Grace: I’m sure I wasn’t alone among English professors in yelling “No you’re not!” at the screen when Ji-Yoon tells Bill, “I am your boss.” Chairs aren’t line managers, thank God, and introducing the language of the corporation into the departmental relation obscures the real political and economic fault lines. Whose university? Our university.

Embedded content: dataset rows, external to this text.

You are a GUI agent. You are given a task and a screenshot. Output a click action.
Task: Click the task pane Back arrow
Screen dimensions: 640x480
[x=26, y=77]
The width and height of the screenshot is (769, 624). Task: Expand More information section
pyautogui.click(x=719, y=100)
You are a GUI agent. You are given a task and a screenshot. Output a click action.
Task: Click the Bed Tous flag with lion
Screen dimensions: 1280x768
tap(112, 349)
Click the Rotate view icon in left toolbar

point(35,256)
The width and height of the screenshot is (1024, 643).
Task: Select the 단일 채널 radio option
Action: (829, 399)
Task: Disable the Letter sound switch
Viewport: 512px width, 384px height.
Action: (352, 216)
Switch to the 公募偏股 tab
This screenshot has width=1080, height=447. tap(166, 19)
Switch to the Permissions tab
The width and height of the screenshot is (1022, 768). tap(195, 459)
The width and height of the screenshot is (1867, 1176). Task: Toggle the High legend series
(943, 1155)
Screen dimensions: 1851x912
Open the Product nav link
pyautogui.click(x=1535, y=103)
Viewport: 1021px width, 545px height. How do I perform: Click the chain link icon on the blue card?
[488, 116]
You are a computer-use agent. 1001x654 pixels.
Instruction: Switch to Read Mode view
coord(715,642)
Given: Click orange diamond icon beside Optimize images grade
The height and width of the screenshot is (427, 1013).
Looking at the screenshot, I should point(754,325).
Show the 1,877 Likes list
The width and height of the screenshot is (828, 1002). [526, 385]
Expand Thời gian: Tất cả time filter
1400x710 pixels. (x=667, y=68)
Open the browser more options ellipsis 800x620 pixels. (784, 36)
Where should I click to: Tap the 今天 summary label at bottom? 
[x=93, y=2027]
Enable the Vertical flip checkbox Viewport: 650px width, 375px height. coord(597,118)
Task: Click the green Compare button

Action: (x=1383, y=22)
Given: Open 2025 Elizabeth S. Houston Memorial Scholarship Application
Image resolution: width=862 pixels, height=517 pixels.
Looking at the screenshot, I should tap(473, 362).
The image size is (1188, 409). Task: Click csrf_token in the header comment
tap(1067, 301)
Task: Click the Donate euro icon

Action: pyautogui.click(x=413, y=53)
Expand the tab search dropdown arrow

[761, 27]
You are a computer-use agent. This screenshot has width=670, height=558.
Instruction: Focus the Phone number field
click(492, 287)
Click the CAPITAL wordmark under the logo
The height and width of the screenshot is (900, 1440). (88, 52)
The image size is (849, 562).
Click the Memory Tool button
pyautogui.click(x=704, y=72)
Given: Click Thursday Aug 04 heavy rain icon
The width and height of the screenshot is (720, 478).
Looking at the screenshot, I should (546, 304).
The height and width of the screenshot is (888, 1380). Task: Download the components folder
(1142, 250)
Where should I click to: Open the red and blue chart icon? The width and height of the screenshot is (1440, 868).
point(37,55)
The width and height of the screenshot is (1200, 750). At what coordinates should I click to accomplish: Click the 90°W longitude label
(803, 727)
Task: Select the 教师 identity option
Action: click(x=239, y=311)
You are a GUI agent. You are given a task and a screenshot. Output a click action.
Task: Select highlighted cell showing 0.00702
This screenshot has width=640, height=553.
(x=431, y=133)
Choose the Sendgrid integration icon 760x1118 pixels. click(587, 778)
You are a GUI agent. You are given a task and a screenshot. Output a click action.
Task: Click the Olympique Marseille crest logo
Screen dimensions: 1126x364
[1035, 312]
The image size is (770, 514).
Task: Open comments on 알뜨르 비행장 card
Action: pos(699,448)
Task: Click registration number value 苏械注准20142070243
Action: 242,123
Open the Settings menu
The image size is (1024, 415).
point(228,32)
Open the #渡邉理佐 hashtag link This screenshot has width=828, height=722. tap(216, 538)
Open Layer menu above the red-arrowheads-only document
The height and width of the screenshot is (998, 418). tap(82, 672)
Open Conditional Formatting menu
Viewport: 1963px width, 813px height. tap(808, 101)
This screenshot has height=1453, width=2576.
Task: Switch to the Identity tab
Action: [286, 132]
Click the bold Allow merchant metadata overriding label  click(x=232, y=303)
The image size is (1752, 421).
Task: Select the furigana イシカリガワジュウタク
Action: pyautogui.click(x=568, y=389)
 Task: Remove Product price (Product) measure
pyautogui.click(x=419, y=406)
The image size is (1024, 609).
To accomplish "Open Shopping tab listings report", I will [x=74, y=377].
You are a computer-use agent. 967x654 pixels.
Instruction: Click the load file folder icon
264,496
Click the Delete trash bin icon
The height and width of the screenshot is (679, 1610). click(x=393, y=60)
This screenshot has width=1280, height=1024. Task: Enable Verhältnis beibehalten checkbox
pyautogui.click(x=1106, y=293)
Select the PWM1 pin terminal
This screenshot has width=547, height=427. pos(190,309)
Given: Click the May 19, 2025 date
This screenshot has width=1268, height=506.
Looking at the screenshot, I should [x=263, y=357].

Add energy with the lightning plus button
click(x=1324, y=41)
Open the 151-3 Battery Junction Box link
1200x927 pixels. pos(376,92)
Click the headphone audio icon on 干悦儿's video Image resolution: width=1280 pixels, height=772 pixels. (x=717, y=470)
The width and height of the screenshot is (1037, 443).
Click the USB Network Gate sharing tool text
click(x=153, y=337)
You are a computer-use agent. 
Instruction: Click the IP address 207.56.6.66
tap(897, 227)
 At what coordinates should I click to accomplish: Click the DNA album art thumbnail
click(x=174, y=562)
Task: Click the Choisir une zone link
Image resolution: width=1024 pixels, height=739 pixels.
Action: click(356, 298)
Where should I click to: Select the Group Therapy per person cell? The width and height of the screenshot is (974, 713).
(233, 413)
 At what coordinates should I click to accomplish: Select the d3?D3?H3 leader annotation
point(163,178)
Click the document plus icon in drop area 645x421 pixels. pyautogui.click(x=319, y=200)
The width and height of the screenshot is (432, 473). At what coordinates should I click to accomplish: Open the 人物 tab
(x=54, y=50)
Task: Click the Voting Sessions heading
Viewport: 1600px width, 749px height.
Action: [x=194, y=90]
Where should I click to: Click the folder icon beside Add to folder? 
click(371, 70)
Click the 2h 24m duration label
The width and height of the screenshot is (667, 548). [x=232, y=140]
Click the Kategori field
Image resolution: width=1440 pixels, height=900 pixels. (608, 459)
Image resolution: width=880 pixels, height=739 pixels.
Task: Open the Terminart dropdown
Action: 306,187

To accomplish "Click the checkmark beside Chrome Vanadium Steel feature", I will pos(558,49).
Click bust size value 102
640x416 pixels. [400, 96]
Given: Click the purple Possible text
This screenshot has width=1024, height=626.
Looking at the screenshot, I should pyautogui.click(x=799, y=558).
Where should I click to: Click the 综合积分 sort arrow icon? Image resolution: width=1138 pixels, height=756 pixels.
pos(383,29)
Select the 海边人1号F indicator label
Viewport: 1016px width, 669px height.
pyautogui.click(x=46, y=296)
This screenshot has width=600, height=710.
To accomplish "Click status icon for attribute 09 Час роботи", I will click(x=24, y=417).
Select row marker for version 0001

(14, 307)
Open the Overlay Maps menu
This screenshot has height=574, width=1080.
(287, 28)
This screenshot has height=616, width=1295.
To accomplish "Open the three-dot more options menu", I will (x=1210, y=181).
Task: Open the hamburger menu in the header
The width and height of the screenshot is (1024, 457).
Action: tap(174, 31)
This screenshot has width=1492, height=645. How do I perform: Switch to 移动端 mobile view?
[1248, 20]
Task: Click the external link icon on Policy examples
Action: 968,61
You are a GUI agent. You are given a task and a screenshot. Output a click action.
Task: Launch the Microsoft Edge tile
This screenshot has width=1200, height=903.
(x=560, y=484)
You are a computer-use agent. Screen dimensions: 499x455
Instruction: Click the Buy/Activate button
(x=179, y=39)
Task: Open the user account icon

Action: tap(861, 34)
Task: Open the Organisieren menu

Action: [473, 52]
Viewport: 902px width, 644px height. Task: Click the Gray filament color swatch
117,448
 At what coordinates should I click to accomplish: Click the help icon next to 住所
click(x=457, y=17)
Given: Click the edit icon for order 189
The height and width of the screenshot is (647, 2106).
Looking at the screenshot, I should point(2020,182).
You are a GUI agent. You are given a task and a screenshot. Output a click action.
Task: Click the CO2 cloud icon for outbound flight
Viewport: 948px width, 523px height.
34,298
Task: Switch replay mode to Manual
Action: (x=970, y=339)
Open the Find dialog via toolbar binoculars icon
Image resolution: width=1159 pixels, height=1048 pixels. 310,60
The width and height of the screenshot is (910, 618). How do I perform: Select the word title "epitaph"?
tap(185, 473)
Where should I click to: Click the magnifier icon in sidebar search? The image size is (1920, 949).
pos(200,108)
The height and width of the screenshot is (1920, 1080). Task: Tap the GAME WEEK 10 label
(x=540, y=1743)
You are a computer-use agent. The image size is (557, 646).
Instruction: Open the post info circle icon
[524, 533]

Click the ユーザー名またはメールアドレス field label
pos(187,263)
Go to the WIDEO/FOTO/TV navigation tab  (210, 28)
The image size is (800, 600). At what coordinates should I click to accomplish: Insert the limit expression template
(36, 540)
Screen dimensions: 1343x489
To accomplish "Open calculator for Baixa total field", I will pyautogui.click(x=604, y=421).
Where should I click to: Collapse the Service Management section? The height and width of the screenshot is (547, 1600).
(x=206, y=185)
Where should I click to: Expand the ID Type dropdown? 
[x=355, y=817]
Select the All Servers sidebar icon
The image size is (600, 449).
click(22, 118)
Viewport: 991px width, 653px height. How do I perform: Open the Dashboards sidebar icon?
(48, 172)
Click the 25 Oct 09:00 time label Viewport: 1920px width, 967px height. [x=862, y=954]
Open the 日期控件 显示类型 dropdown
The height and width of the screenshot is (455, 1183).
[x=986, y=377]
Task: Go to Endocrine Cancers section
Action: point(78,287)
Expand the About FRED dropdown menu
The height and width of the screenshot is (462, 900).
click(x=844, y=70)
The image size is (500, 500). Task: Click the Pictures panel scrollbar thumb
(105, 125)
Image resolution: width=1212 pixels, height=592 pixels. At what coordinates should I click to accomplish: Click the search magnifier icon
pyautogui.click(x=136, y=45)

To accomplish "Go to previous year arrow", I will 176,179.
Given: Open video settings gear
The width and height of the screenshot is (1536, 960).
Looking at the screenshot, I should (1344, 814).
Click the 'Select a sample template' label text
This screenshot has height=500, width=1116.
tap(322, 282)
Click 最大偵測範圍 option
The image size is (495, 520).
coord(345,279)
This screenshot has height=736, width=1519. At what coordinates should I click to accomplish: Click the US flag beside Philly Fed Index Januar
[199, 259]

Rebecca: I suspect my reading of this show is shaped by the fact that I am a chair. You’re right, the chair is not the “boss” of tenure-track faculty — nor do most of us want to be. But are you sure we are not often line managers? I was in a meeting on leadership once where there was unhappiness about having to focus on minutiae like the level of copier ink. That’s not really leadership, right? And another colleague said, well, yes, keeping things running is the gig. This is not why we got into this academic career, to do such work — the copier and course scheduling and payroll and reports to the dean. This can be the sticker shock of going into administration — the cost of not being able to use your brain in the ways you most enjoy, and the damage you know it might do to treasured relationships with your colleagues. Ji-Yoon being at a small school and in a small department is important. Some people have staff to manage some of these things. A lot of people don’t. So I think this is the point: Robust intellectual engagement with ideas is thwarted by, well, management.
Read more — including our interview with Sandra Oh — about the Netflix “academic dramedy.”
Alison: So much of the show’s unruliness comes from the question of how we are supposed to manage colleagues who display such poor judgment and entitlement. Is a chair’s responsibility to keep a whole department intact (and unchanged), or to transform it to better support its most bureaucratically vulnerable and most brilliant and productive members? I’m thinking of how Yaz says that she never goes home and is basically on call 24/7 for office hours, and of how Ji-Yoon nonetheless throws her under the bus to save Elliot.
Rebecca: Ji-Yoon comes in with desires and is thwarted by being thrust into crisis mode. How do you articulate a future when you’re busy trying to provide basic services? Joan’s displacement from her office thus signifies something more than just attacks on older women faculty. Do you think any of us want to be harping on enrollments?